Richmond, Virginia's three-year-old "Project Exile" has been widely credited with helping cut that city's murder rate almost in half. A similar program in Philadelphia, called "Cease Fire," is showing results after 15 months, say observers.

Under these programs, local prosecutors are transferring gun crime cases to the U.S. Attorney's office for prosecution in the less-crowded federal courts under federal laws -- which impose heavier sentences, with no probation or parole.

Since January 1999, the federally funded Operation Cease Fire program has hauled more than 300 of Philadelphia's most egregious gun offenders off the streets and into federal court.

  • In 1999 alone, gun possession indictments by the U.S. Attorney's Office in Philadelphia more than quintupled from 1998.
  • Out of 173 gun cases disposed of, only one defendant was acquitted, while 149 others simply pleaded guilty and went straight to federal prison.
  • Philadelphia's rates of shootings and killings have been dropping steadily since Cease Fire's launch 15 months ago.

Both the Richmond and Philadelphia programs are projects of the National Rifle Association (NRA), and, comments writer Noel Weyrich, "....[W]ith Exile and Cease Fire, it is quite possible that the NRA has already helped prevent more gun violence in Richmond and Philadelphia than any gun-control law ever has."

That's because there is little evidence gun control laws work.

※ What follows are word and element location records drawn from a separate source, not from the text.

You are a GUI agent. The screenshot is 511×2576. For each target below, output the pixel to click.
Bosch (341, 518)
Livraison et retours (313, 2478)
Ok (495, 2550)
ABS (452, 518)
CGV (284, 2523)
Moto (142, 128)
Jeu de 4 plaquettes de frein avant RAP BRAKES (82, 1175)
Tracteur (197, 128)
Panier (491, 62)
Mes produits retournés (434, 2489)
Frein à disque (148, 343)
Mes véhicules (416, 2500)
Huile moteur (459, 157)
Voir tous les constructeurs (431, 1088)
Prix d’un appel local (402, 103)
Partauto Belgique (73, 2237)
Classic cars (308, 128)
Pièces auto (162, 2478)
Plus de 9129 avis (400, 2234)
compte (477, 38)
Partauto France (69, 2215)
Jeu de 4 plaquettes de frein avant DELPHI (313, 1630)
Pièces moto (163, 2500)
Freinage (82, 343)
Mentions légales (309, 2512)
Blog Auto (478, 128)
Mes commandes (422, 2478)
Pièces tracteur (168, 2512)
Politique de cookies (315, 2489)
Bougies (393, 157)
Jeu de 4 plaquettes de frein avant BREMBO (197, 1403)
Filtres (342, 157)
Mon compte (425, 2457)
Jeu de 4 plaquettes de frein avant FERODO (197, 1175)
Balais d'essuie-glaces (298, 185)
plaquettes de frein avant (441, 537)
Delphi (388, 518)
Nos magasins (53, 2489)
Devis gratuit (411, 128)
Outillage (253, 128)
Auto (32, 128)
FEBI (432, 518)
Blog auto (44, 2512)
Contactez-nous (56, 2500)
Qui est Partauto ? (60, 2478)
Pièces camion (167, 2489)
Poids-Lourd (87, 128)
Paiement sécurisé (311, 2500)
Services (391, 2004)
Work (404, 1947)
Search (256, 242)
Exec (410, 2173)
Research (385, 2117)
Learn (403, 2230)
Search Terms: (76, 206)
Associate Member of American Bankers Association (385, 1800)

For instance, Maryland passed a one-gun-a-month law in 1995; yet the state's largest city, Baltimore, still has a murder rate almost twice as high as Philadelphia's. Similarly, studies of Virginia's one-gun-a-month statute, passed in 1993, showed that urban gun crime was unaffected. In fact, the homicide rate in Richmond rocketed to its highest level ever one year after it passed.